Things haven’t felt their brightest lately, so I listened to the Furiously Happy audiobook. And also lately, I’ve been choosing my audiobooks based on whether or not they have been nominated (or won!) an Audie award. That’s how I ended up with a copy of Furiously Happy: 2016 winner in the Humor category. And that’s all I knew going into it, well, that and my Goodreads friends had a high overall rating for this book. I expected humor, I expected stories about Jenny Lawson’s life, and… that’s about it.
I was woefully unprepared.
Furiously Happy is certainly partially Jenny Lawson’s memoir. This is her second published book, and Let’s Pretend This Never Happened tells a good portion of her life story growing up as the daughter of a taxidermist. But Furiously Happy bunkers down with the intent to talk about Jenny Lawson’s lifelong battle with severe mental illness.
And that was not what I was prepared for.
Jenny Lawson is a professional blogger. She talks to the world about her bouts of mental illness and the beautiful view she has on her life. She tells stories about her life events and the crazy things her brain tells her to do. She is honest and real and is trying to get people to talk about mental illness. And, sadly, I didn’t know that going into this book.
Don’t sabotage yourself. There are plenty of other people willing to do that for free.
The audiobook starts and I hear Jenny Lawson’s voice. The first thing I think to my very judgmental self is, “Seriously? This is the author’s voice? Bad narrators ruin audiobooks. I don’t know if I can listen to her talk for 8.5 hours.”
Bad Jackie. Don’t be so judgmental. Isn’t that the whole POINT of this book? To stop that?!?! …I digress…
Well, I start listening. And I quickly learn that Jenny Lawson is a beautiful human with an amazing view on life. Her perspective is refreshing and hilarious. The perspective that Jenny Lawson provided is so unlike current-day Jackie and is everything like what 13-year-old Jackie expected she should have become. Yes, her voice is a bit high-pitched. And yes, she phrases things strangely. But right now I’m just listening to fun notes on life, and it’s pretty cool. Silly, exaggerated, hilarious notes on life. Everything I want to be.
If you put a bunch of chameleons on top of a bunch of chameleons on top of a bowl of Skittles what would happen? Is that science? Because if so, I finally get why people want to do science.
Then shit gets serious.
Lawson mentions her depression in the first chapter, but more or less just focused on her new motto for life: Be furiously happy. She’s tired of depression running her life, and so she will now attack everything with aggressive, passionate happiness. No more will depression rule her life.

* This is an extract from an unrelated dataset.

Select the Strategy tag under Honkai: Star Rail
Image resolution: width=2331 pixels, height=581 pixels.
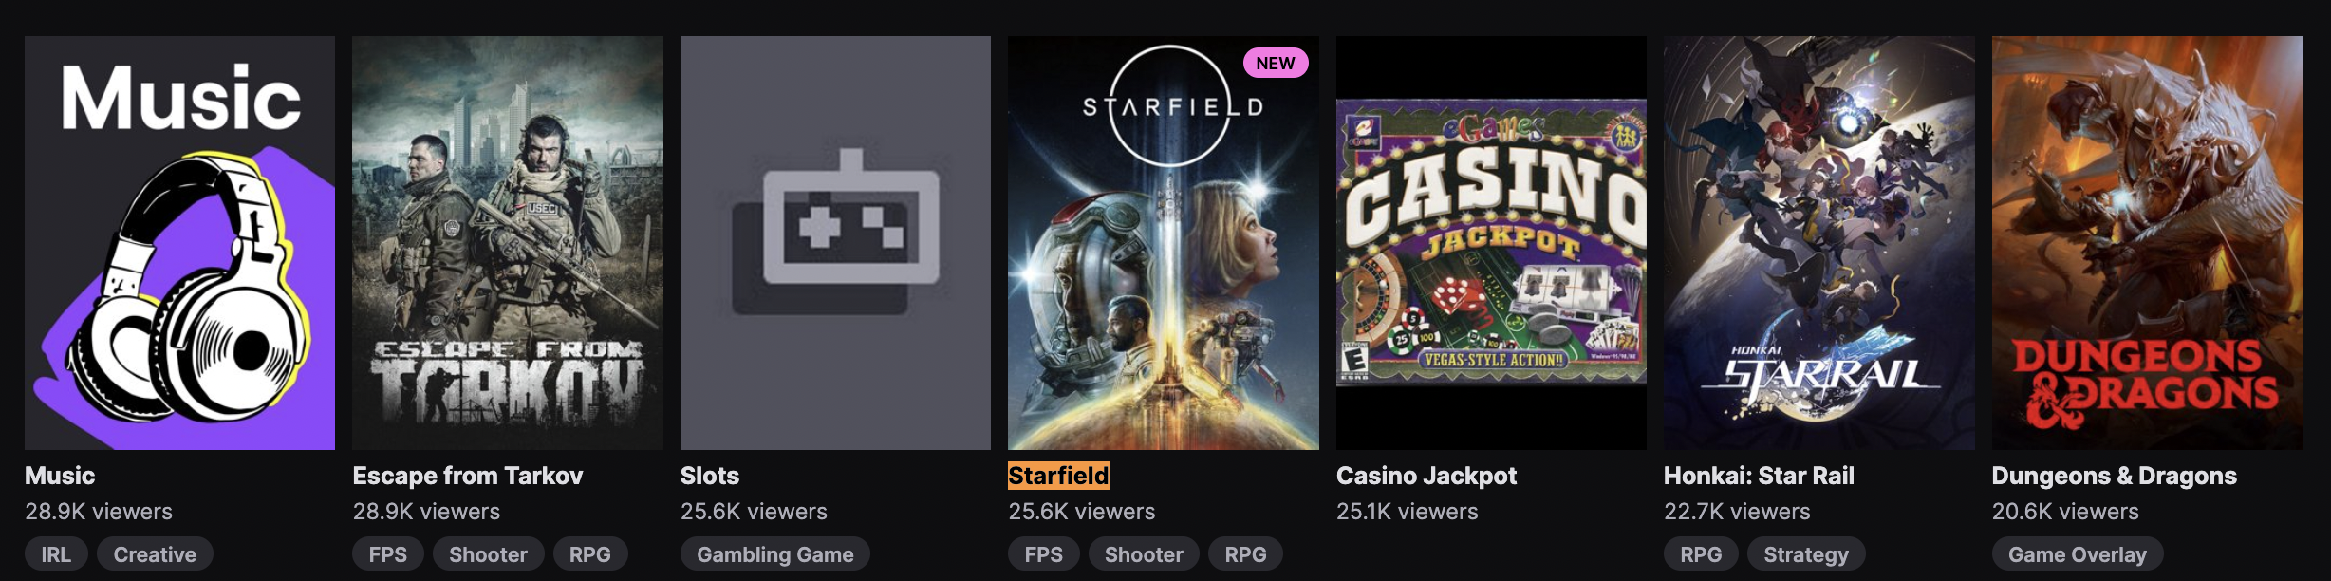1805,554
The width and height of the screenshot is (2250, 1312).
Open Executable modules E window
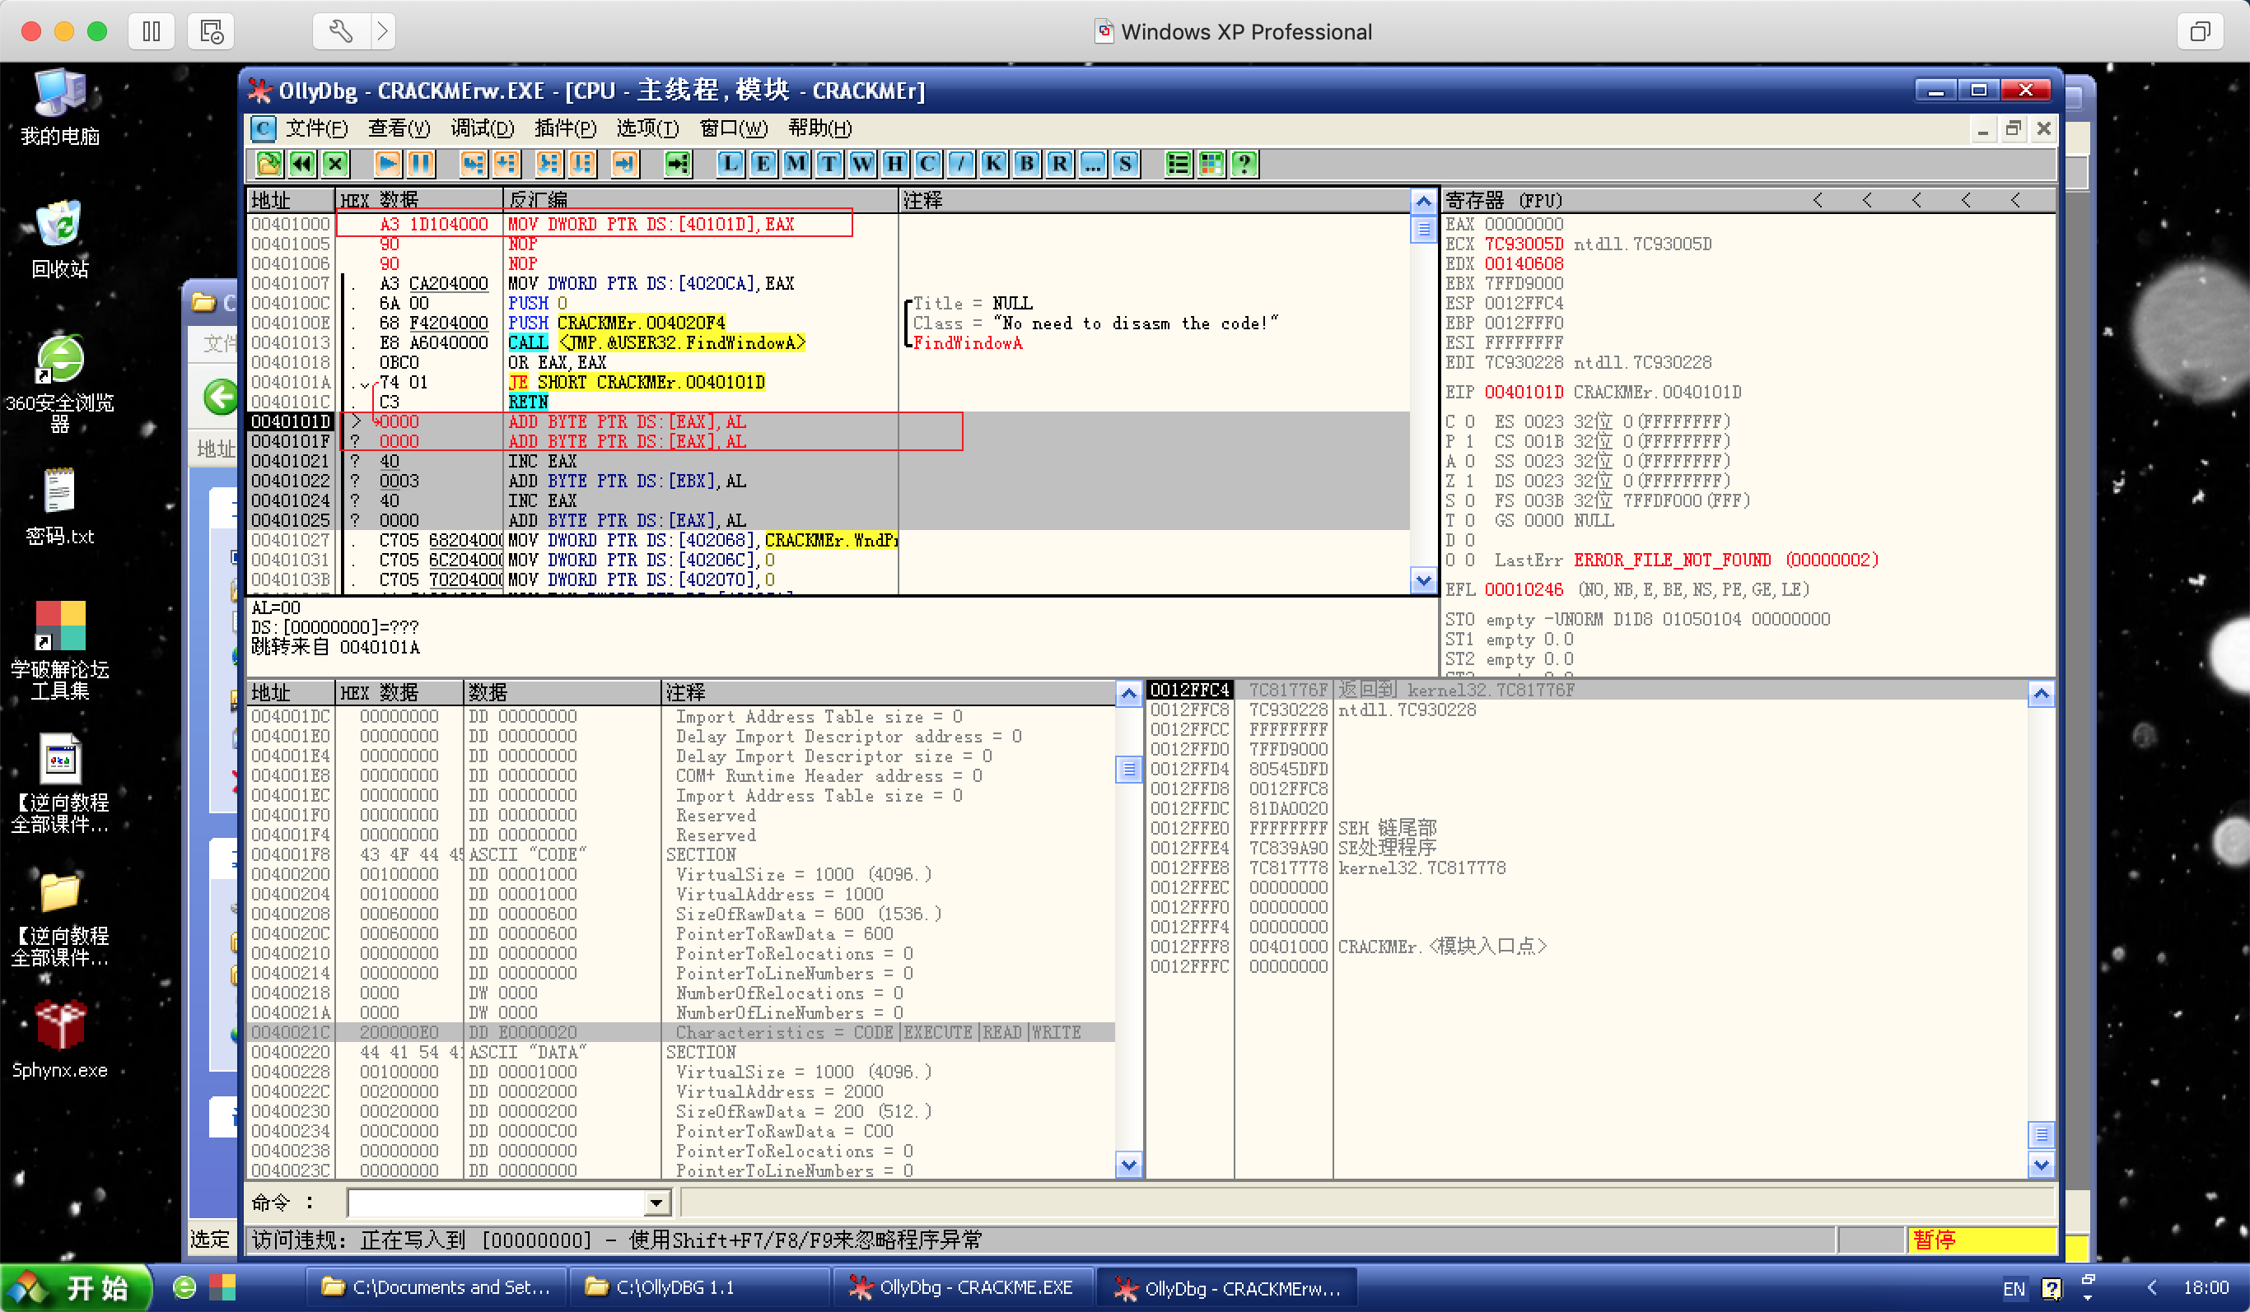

But it’s so much more than depression.
Even when everything’s going your way you can still be sad.
In the chapter Pretend you’re good at it, Lawson addresses she stifling fear she deals with regularly. Her brain tells her “You can’t do this”. She shuts down and spends days hiding from the world. This was the chapter that completely changed my perspective on this audiobook. Lawson was terrified to record the audiobook, but it was important to her that she was able to share these stories in her own voice. She was terrible at it, and after the first day of crushing defeat in the studio recording, she wanted to give up. But she got some advice from a good friend, who merely said:
Pretend you’re good at it.
You go, Lawson. You go.
Going forward, I better understood Lawson. I didn’t care that her voice was a bit annoying to me. It doesn’t matter. What matters is that Jenny Lawson stood up to something that terrified her and WON. Now I can’t imagine hearing this book in any other voice.
The only person you need to be better than is the person you were yesterday.
Furiously Happy goes on to talk more and more about mental illness. Specifically, from the perspective of Jenny Lawson. She is frank, honest, and sometimes terrifyingly brutal. I have never experienced an author being so comfortable in their own skin. She is obviously hiding nothing from her readers. Lawson also is clear that she isn’t trying to force her experiences or perspective on her readers either.
When you come out of the grips of depression there is an incredible relief, but not one you are allowed to celebrate. Instead, the feeling of victory is replaced with anxiety that it will happen again.
I’m so glad that this book fell into my lap. Mental illness is something that we don’t know enough about. It’s something that is only just coming out of taboo. Just like gender politics, equality, racism, etc. we won’t improve the situation unless we talk about it. Plus, this is incredibly important to me as an individual. Many of the closest people in my life are suffering, or have suffered, from some sort of mental illness. And yet, I barely understand. Hearing Lawson talk about how mental illness affects her life so profoundly makes me want to learn more. Time to educate myself!
Don’t compare your insides with someone else’s outsides.
You’ll laugh until you cry. You’ll wonder, “Who even thinks of that, let alone does it?!”. You’ll be sad. But that’s okay. This book is worth all those emotions, and more.
This book is brilliant. Go. Learn. And be Furiously Happy.